Thus we know that the Rademacher average of $\mathcal {H}$ can bound the Rademacher average of $\mathcal {F}$. We also have the following lemma to characterize how to bound the entropy of $\mathcal {F}$ by the entropy of $\mathcal {H}$ when using q-loss function. The proof can be found in [14].

Lemma 5.1

If $\mathcal {H}$ has uniform bound of 1, then for every $1\le q\le \infty $ there is a constant $C_q$ such that for every $\epsilon >0$, g bounded by 1, and probability $\mu $, we have

$$\begin{aligned} \log \mathbb {N}(\epsilon ,|\mathcal {H}-g|^q,L_2(\mu ))\le \log \mathbb {N}(C_q\epsilon ,\mathcal {H},L_2(\mu )). \end{aligned}$$

(5.3)

In the following case, we can further claim that the complexity of the excess loss class controls hypothesis space.

Lemma 5.2

Assume $\mathcal {H}$ has a uniform bound of 1. Let $\mathcal {H}^{*}=\{(h/4+3/4): h\in \mathcal {H}\}$ and if

$$\begin{aligned} \mathcal {H}^{*}\subset \mathcal {H}, \end{aligned}$$

then there exists constant c such that

$$\begin{aligned} \log \mathbb {N}(c\epsilon ,\mathcal {H},L_2(\mu ))\le \log \mathbb {N}(\epsilon ,(\mathcal {H}-g)^2,L_2(\mu )). \end{aligned}$$

(5.4)

Proof

It is easily seen from the definition that the covering number is translation invariant:

$$\begin{aligned} \mathbb {N}(\epsilon , \mathcal {H}, L_2(\mu _n))=\mathbb {N}(\epsilon ,\mathcal {H}-g,L_2(\mu _n)). \end{aligned}$$

(5.5)

Also by the property that $\mathcal {H}^*\subset \mathcal {H}$, one can prove that by enlarging the radius of the covering balls, the covering number of $\mathcal {H}$ can be bounded by $\mathcal {H}^*$:

$$\begin{aligned} \mathbb {N}(4\epsilon , \mathcal {H}, L_2(\mu _n))\le \mathbb {N}(\epsilon ,\mathcal {H}^{*},L_2(\mu _n)). \end{aligned}$$

(5.6)

Moreover, since $\mathcal {H}^*$ is bounded below by 1 / 2 , we have $|h_1^2-h_2^2|\ge |h_1-h_2|$, therefore the covering number of $\mathcal {H}^*$ can be bounded by the covering number of $(\mathcal {H}^*) ^2$. And because $\mathcal {H}^{*}\subset \mathcal {H}$, the covering number of $(\mathcal {H})^2$ can bound the covering number of $(\mathcal {H}^*) ^2$, and hence the covering number of $\mathcal {H}^*$ and $\mathcal {H}$. Together with the translation invariant property, the result follows. $\square $

We will see in later applications that the condition $\mathcal {H}^{*}\subset \mathcal {H}$ can actually be achieved in many scenarios.

6 Application

6.1 VC classes for classification

We consider the binary classification problem. Assume $\mathcal {F}$ has finite VC dimension V. Then there exists a constant C such that the estimation error is bounded by $C\sqrt{V/n}$, which is optimal in the minimax sense, see [7] for more details.
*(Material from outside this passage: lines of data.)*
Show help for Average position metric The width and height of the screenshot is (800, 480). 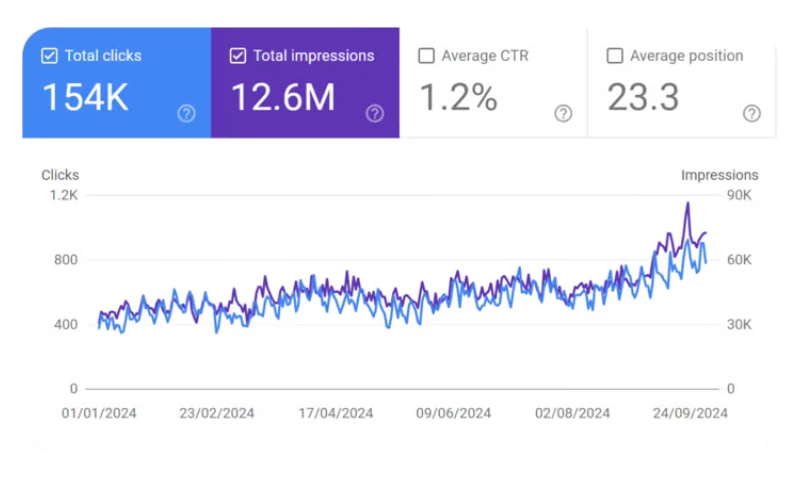point(752,114)
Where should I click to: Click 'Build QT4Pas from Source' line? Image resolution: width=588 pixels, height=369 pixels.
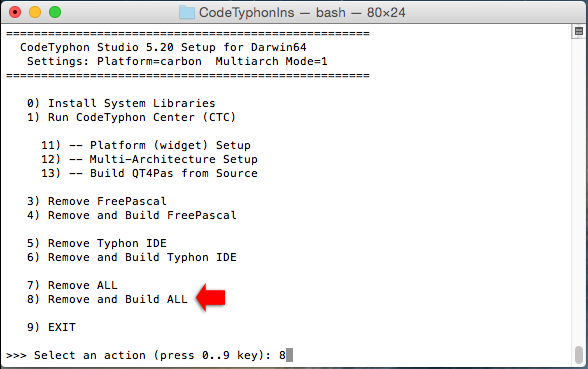(149, 173)
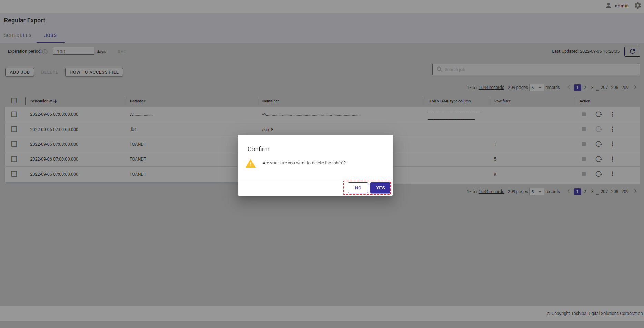
Task: Click the settings gear icon
Action: [x=638, y=6]
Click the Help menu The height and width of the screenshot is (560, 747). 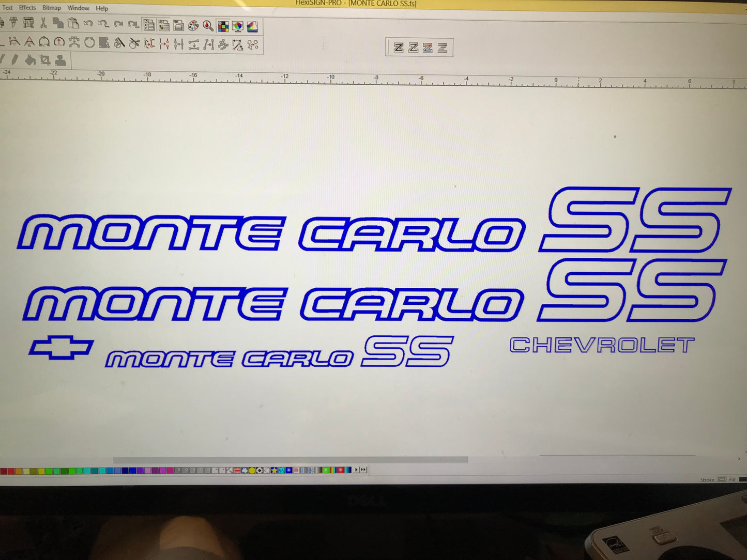click(102, 8)
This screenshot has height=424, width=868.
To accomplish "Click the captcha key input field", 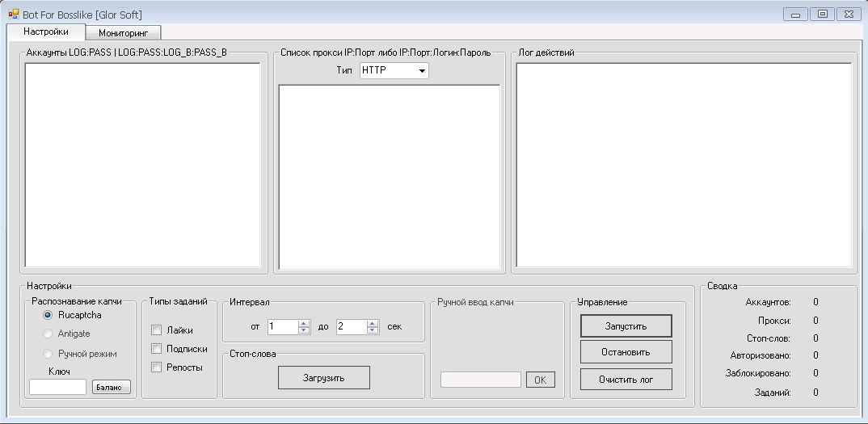I will [57, 388].
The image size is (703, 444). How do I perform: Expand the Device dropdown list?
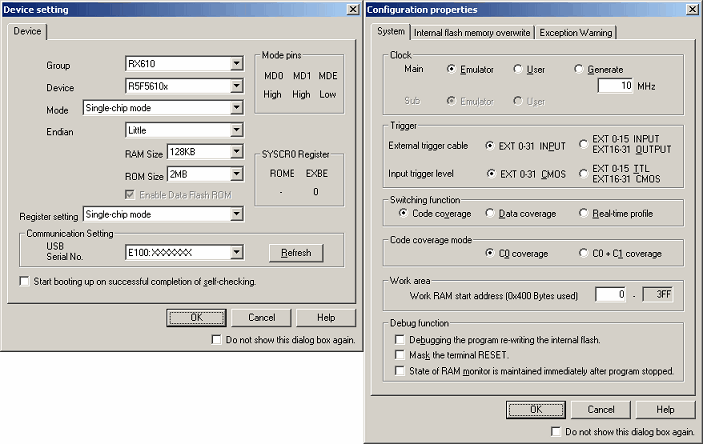(x=236, y=86)
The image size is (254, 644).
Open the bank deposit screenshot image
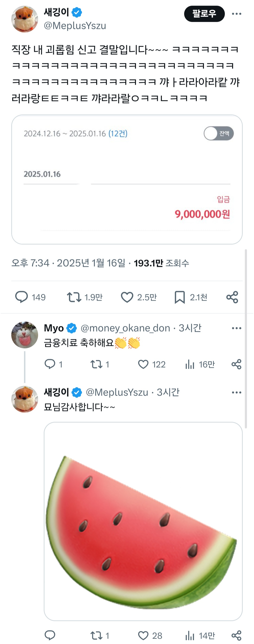127,179
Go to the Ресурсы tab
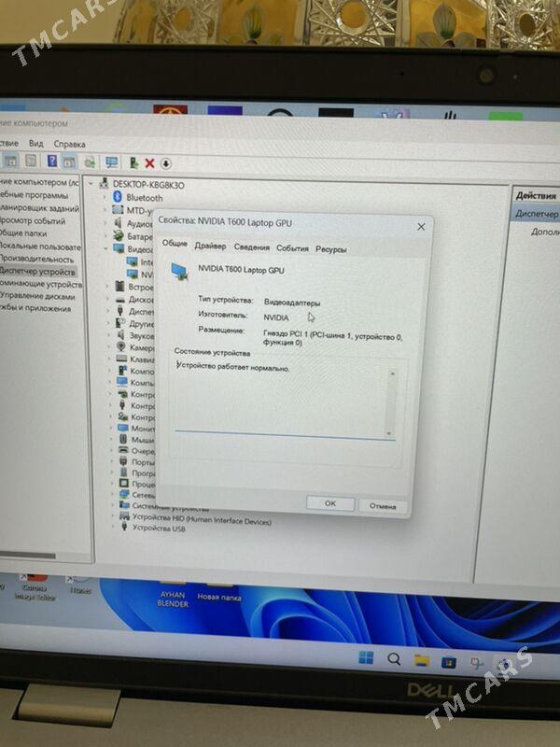This screenshot has width=560, height=747. click(330, 249)
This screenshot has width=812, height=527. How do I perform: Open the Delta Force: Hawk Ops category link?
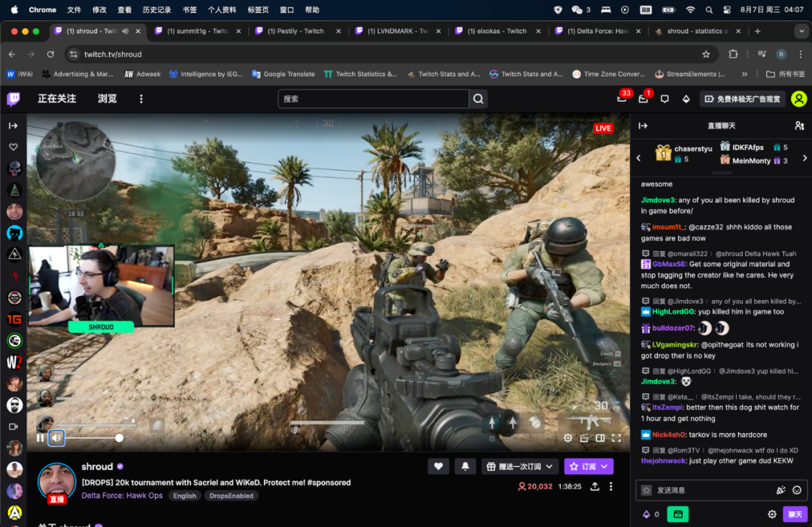pyautogui.click(x=122, y=495)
From the definition of VC dimension, we know that $\text {fat}_{\epsilon }(\mathcal {F})=V$ for $\epsilon <1$. In this case, we can set $\gamma $ to be V and p to be 1. Under this setting, from Theorem 3.2, the associated Rademacher average is bounded above by $C_1 \text {log} V\sqrt{V/n}$. It is clearly optimal in terms of the data size and only a logarithm factor of V worse than the best bound.

Remark 6.1

Faster rates can be achieved under some margin assumptions for the distribution of $\mu $, see [12].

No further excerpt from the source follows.